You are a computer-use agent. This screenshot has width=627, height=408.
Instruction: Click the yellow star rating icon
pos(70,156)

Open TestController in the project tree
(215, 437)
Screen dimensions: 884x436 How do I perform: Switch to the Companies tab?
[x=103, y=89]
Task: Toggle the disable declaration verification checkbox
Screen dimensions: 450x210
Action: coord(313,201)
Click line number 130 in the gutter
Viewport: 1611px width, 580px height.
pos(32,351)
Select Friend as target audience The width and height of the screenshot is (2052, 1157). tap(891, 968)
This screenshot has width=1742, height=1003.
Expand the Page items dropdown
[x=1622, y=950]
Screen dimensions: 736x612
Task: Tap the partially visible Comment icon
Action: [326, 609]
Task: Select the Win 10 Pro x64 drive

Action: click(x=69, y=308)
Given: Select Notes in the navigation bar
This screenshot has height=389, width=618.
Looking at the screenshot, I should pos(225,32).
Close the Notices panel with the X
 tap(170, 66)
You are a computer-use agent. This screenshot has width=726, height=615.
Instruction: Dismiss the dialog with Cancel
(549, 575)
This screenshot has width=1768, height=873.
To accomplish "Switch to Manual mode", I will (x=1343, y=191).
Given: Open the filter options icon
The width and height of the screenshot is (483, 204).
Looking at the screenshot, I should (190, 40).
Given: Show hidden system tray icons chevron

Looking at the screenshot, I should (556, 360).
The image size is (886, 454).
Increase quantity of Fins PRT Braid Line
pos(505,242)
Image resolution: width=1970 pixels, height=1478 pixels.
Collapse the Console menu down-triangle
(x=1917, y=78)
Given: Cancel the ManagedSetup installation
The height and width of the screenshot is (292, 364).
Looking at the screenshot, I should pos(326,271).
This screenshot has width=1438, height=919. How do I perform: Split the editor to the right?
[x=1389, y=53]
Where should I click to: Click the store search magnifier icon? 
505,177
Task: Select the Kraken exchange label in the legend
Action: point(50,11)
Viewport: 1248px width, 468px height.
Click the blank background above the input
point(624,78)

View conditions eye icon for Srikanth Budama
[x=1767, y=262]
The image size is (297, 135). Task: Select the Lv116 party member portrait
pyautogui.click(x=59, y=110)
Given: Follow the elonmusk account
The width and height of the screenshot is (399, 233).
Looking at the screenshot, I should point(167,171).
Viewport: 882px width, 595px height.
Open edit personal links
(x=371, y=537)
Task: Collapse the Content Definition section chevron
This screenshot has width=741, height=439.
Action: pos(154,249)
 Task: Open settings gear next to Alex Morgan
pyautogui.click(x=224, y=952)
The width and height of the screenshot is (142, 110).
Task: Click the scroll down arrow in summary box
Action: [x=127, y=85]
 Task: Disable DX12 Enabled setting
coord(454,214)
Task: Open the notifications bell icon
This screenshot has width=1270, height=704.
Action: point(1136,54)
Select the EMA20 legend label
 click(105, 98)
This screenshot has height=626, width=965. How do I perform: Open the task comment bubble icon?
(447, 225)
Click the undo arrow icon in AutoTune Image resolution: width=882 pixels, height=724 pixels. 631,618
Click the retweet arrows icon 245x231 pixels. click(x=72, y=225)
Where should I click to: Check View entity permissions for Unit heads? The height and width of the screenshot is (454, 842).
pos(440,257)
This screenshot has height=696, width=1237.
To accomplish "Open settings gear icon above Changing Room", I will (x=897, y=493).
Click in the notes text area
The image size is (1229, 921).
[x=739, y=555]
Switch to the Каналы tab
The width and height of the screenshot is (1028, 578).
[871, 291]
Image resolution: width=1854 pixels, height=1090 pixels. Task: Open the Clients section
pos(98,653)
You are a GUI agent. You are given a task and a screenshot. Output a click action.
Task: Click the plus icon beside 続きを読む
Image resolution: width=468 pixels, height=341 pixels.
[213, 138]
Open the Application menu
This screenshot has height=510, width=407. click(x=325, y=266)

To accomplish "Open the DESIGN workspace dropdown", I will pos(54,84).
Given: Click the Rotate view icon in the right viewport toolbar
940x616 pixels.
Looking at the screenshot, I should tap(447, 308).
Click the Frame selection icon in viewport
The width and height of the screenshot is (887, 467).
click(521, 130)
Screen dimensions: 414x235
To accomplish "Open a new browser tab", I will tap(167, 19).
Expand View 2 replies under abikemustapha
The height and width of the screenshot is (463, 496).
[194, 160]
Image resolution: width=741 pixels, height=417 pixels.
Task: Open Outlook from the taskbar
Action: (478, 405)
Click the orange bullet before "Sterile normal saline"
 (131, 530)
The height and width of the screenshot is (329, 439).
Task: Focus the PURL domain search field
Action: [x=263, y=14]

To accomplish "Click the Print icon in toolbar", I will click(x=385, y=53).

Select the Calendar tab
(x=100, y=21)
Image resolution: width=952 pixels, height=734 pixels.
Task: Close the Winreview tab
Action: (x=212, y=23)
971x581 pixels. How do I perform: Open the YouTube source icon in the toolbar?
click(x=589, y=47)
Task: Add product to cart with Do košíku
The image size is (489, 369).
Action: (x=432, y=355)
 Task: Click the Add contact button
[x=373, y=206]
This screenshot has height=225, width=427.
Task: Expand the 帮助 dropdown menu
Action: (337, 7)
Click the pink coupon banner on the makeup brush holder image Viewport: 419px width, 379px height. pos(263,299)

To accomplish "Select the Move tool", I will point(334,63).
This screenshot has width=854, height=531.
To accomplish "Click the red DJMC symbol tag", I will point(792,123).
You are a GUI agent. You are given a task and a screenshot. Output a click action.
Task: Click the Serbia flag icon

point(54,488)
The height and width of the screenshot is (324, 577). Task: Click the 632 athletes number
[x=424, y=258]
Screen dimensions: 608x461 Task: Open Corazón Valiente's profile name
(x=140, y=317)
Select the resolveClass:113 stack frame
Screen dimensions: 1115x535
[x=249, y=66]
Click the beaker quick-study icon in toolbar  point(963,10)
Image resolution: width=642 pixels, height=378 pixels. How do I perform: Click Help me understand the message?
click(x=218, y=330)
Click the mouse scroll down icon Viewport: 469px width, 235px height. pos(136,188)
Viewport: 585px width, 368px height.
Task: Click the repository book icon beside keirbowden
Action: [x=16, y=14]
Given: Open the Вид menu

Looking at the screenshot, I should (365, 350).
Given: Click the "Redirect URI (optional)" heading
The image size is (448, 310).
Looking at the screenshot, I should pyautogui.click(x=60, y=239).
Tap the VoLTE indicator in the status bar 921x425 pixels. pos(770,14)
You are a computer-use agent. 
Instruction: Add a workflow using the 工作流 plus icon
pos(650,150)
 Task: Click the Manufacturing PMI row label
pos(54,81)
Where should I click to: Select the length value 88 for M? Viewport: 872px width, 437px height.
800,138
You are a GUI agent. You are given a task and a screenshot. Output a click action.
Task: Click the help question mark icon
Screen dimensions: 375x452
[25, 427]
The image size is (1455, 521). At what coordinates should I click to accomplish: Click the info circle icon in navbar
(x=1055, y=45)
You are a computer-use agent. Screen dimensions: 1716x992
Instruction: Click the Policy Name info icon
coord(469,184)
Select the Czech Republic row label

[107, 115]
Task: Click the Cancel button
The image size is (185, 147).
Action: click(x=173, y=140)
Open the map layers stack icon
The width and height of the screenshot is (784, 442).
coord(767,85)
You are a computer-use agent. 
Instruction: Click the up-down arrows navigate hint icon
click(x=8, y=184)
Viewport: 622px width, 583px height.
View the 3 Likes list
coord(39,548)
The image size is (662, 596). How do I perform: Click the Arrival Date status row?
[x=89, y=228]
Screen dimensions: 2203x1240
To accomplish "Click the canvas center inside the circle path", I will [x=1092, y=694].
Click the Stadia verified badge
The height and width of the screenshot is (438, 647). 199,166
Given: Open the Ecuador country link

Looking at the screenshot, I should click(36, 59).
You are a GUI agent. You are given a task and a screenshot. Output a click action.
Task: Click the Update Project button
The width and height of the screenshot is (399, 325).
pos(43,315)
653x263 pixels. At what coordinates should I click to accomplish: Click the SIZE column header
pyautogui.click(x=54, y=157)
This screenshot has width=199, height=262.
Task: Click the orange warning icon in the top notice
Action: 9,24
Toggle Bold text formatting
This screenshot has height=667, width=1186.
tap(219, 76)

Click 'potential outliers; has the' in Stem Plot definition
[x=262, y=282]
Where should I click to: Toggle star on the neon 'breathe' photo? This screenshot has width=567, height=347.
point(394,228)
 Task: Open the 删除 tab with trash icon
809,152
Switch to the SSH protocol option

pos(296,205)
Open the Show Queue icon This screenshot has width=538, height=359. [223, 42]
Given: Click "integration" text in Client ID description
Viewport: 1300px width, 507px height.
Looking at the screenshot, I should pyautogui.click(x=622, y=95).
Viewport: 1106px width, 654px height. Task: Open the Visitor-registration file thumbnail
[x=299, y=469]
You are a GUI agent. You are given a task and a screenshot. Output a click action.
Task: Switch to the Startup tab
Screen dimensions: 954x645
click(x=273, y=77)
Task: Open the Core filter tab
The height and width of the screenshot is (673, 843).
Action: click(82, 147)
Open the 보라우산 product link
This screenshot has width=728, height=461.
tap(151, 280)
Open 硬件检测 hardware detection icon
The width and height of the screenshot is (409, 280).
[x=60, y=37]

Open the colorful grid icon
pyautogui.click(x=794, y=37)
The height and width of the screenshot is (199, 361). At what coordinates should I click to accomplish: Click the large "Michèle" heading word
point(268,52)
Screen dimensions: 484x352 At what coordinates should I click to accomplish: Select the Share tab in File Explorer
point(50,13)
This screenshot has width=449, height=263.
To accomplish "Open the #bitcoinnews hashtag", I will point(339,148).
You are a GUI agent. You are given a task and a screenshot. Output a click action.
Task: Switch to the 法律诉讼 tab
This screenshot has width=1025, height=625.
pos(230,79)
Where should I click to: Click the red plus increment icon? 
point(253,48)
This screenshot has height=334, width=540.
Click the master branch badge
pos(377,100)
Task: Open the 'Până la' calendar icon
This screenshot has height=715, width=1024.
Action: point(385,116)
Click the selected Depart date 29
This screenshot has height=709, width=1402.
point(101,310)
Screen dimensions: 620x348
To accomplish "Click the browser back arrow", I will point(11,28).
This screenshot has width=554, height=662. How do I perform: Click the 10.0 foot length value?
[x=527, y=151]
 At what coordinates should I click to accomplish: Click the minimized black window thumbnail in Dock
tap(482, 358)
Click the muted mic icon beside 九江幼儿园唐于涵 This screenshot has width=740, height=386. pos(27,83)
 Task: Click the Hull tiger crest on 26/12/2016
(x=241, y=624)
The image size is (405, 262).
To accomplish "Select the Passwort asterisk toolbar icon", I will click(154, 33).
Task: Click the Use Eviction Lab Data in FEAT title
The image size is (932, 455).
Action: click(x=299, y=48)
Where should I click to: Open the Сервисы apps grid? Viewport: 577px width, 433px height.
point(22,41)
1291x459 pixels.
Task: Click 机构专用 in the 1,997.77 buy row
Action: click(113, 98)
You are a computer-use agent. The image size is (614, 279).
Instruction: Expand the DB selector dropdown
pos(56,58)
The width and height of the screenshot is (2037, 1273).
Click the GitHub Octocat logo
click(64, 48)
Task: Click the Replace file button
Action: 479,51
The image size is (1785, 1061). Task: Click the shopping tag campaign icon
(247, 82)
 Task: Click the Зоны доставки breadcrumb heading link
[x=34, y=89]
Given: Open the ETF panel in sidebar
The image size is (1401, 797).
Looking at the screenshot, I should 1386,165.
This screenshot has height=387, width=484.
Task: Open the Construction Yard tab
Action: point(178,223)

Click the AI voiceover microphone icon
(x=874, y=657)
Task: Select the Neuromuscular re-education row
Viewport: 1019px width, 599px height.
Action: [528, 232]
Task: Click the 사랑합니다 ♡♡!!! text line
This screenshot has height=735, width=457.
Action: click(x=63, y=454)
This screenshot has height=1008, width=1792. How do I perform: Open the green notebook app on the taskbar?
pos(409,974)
# # # # #
(Task to carry out): Arrange the records as a numbered list, starting with the first line and going on through the line with "Looking at the screenshot, I should pos(326,271).", leaving out blank lines.

(Finished exercise):
1. You are a computer-use agent. This screenshot has width=627, height=408.
2. Instruction: Click the yellow star rating icon
3. pos(70,156)
4. Open TestController in the project tree
5. (215, 437)
6. Screen dimensions: 884x436 How do I perform: Switch to the Companies tab?
7. [x=103, y=89]
8. Task: Toggle the disable declaration verification checkbox
9. Screen dimensions: 450x210
10. Action: coord(313,201)
11. Click line number 130 in the gutter
12. Viewport: 1611px width, 580px height.
13. pos(32,351)
14. Select Friend as target audience The width and height of the screenshot is (2052, 1157). tap(891, 968)
15. This screenshot has width=1742, height=1003.
16. Expand the Page items dropdown
17. [x=1622, y=950]
18. Screen dimensions: 736x612
19. Task: Tap the partially visible Comment icon
20. Action: [326, 609]
21. Task: Select the Win 10 Pro x64 drive
22. Action: click(x=69, y=308)
23. Given: Select Notes in the navigation bar
24. This screenshot has height=389, width=618.
25. Looking at the screenshot, I should pos(225,32).
26. Close the Notices panel with the X
27.  tap(170, 66)
28. You are a computer-use agent. This screenshot has width=726, height=615.
29. Instruction: Dismiss the dialog with Cancel
30. (549, 575)
31. This screenshot has width=1768, height=873.
32. To accomplish "Switch to Manual mode", I will (x=1343, y=191).
33. Given: Open the filter options icon
34. The width and height of the screenshot is (483, 204).
35. Looking at the screenshot, I should (190, 40).
36. Given: Show hidden system tray icons chevron
37. Looking at the screenshot, I should (556, 360).
38. The image size is (886, 454).
39. Increase quantity of Fins PRT Braid Line
40. pos(505,242)
41. Image resolution: width=1970 pixels, height=1478 pixels.
42. Collapse the Console menu down-triangle
43. (x=1917, y=78)
44. Given: Cancel the ManagedSetup installation
45. The height and width of the screenshot is (292, 364).
46. Looking at the screenshot, I should pos(326,271).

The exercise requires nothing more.